If you’re not taking a few minutes to attend to someone who may need support but doesn’t know how to ask for help, a negative ripple effect can occur. That person disengages from their task, they make mistakes that will surface too late and team morale begins to dip, causing performance to decline.

Empathy, properly understood, is preventative risk management

It’s a bleak picture but it is avoidable. Five minutes spent asking the right question about a missed deadline may reveal a simple systems issue, a misunderstanding or a personal capacity problem. Those same five minutes may prevent months of frustration, performance management and even sickness absence. Empathy, properly understood, is preventative risk management.

When leaders struggle with empathy, it is rarely because they lack humanity. More often they underestimate its relevance, or they have not paused long enough to try to understand others.

Curiosity changes that. A single question, such as ‘Talk me through what happened,’ alters the direction of a conversation. Listening without interrupting, giving quieter voices airtime, and checking assumptions before drawing conclusions – these behaviours help build trust.

Cognitive empathy

For our purposes, it’s helpful to distinguish between the two types of empathy: cognitive and emotional. Cognitive empathy involves understanding another’s perspective. Emotional empathy involves feeling with them. As cognitive empathy is both useful in the workplace and easier to develop, we will focus on that.

When you notice someone struggling at work, you do not need to feel their stress, but you do need to be able to acknowledge that they feel stressed. Learning anything requires two things: that you believe you can develop this skill, and that you choose to try.

Becoming kinder to yourself helps you be kinder to others

Five practical ways

Empathic leadership is expressed through five disciplined behaviours.

Data listing
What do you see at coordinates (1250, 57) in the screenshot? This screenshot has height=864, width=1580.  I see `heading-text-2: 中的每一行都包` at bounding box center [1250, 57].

* * *

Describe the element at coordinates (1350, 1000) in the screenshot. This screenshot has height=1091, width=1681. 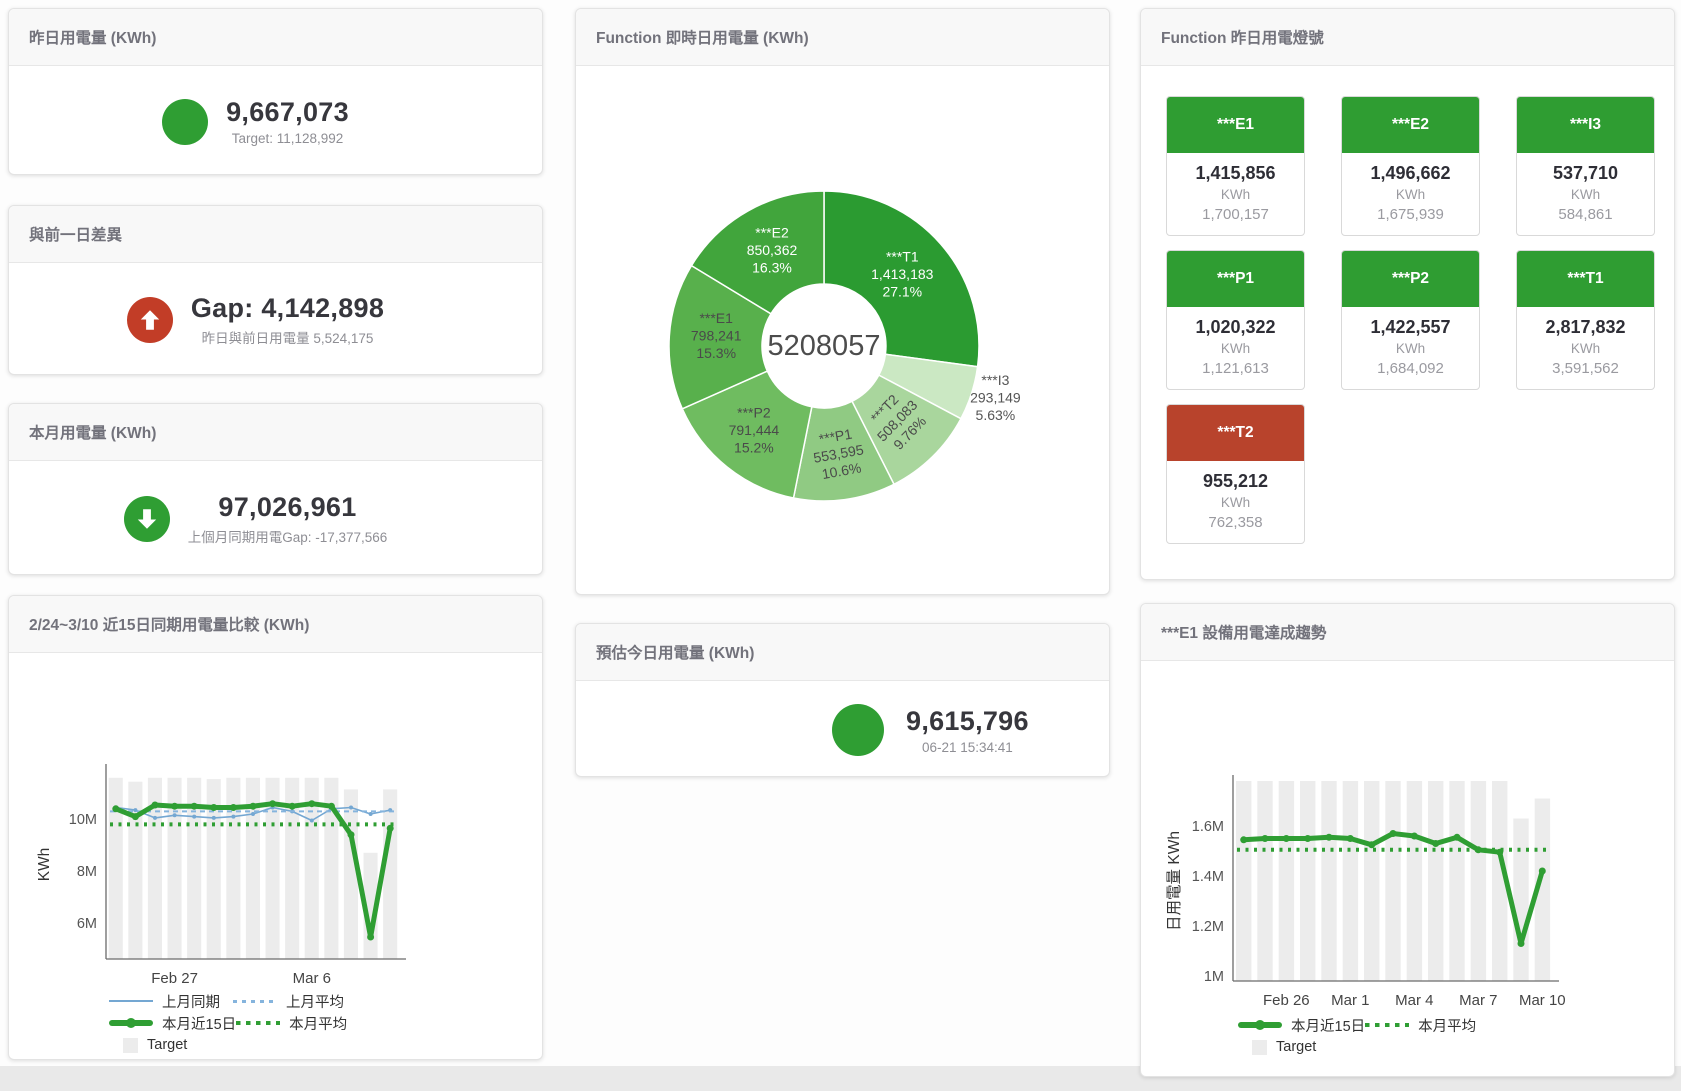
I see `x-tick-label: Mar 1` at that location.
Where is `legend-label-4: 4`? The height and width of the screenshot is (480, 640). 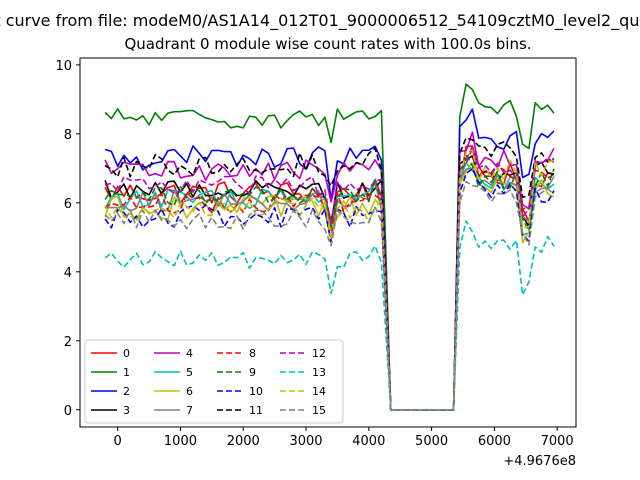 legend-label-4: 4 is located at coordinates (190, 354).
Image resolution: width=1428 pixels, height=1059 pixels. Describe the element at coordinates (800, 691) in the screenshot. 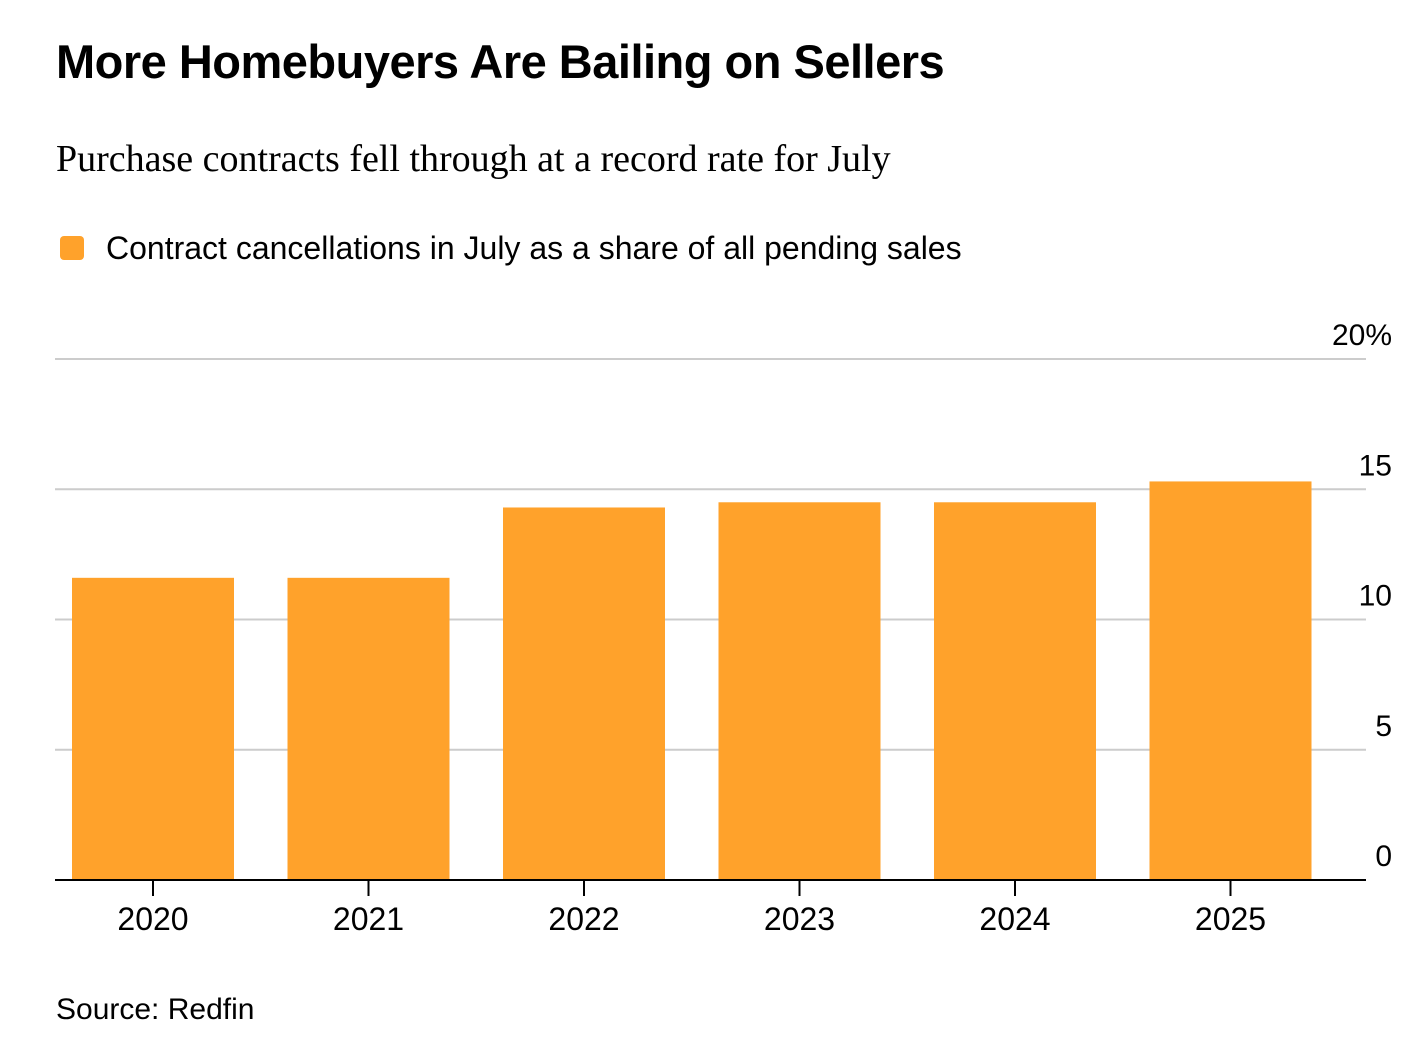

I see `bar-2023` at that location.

Work instructions
In the passage on empathy at work, which type of empathy involves understanding another person's perspective?

Task solution
Cognitive empathy.